Opinion
2014-04-2
Andrea & Towsky, Garden City, N.Y., (Frank A. Andrea III of counsel), for appellants. Lewis, Brisbois, Bisgaard & Smith LLP, New York, N.Y. (Peter T. Shapiro of counsel), for respondent.
Andrea & Towsky, Garden City, N.Y., (Frank A. Andrea III of counsel), for appellants. Lewis, Brisbois, Bisgaard & Smith LLP, New York, N.Y. (Peter T. Shapiro of counsel), for respondent.
REINALDO E. RIVERA, J.P., PLUMMER E. LOTT, SHERI S. ROMAN, and SYLVIA O. HINDS–RADIX, JJ.
In an action to recover damages for personal injuries, the plaintiffs appeal from an order of the Supreme Court, Queens County (Siegal, J.), dated June 12, 2012, which granted the defendant's motion for summary judgment dismissing the complaint and denied their cross motion for leave to amend the complaint and bill of particulars to add allegations that the defendant violated Labor Law § 240(1) and 12 NYCRR 23–2.1(b).
ORDERED that the order is affirmed, with costs.
The plaintiff Pasquale Longo (hereinafter the injured plaintiff) allegedly was injured while performing demolition work at a building owned by the defendant Long Island Railroad. The demolition work involved removing lockers from the second floor of the building, transporting the lockers out of the building through a second floor fire escape, and placing the lockers in trailers. As the plaintiff and his coworker picked up a set of three lockers, his coworker lost his grip and the lockers fell on the plaintiff's hand.
In December 2009, the injured plaintiff, and his wife suing derivatively, commenced this action to recover damages for personal injuries and derivative losses resulting from the defendant's alleged negligence. In December 2011, the defendant moved for summary judgment dismissing the complaint. Thereafter, the plaintiffs cross-moved to amend their complaint to add allegations that the defendant violated Labor Law § 240(1) and 12 NYCRR 23–2.1(b).

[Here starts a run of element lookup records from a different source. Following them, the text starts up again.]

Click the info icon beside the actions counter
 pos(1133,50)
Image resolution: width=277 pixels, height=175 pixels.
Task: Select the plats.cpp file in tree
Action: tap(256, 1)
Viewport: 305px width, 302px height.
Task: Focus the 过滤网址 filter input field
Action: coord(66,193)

“Applications for leave to amend pleadings under CPLR 3025(b) should be freely granted unless the proposed amendment (1) would unfairly prejudice or surprise the opposing party, or (2) is palpably insufficient or patently devoid of merit” ( Maldonado v. Newport Gardens, Inc., 91 A.D.3d 731, 731–732, 937 N.Y.S.2d 260;see RCLA, LLC v. 50–09 Realty, LLC, 48 A.D.3d 538, 852 N.Y.S.2d 211). Under the circumstances of this case, the Supreme Court providently exercised its discretion in denying that branch of the plaintiffs' cross motion which was for leave to amend the pleadings to allege a violation of Labor Law § 240(1), since the proposed amendment was palpably insufficient and patently devoid of merit ( see Narducci v. Manhasset Bay Assoc., 96 N.Y.2d 259, 727 N.Y.S.2d 37, 750 N.E.2d 1085). The Supreme Court also providently exercised its discretion in denying that branch of the plaintiffs' cross motion which was for leave to amend the pleadings to allege a violation of 12 NYCRR 23–2.1(b), since that section lacks the specificity required to support a cause of action under Labor Law § 241(6) ( see Parrales v. Wonder Works Constr. Corp., 55 A.D.3d 579, 582, 866 N.Y.S.2d 227;Madir v. 21–23 Maiden Lane Realty, LLC, 9 A.D.3d 450, 452, 780 N.Y.S.2d 369;Salinas v. Barney Skanska Constn. Co., 2 A.D.3d 619, 622, 769 N.Y.S.2d 559).
The plaintiffs' remaining contentions are without merit.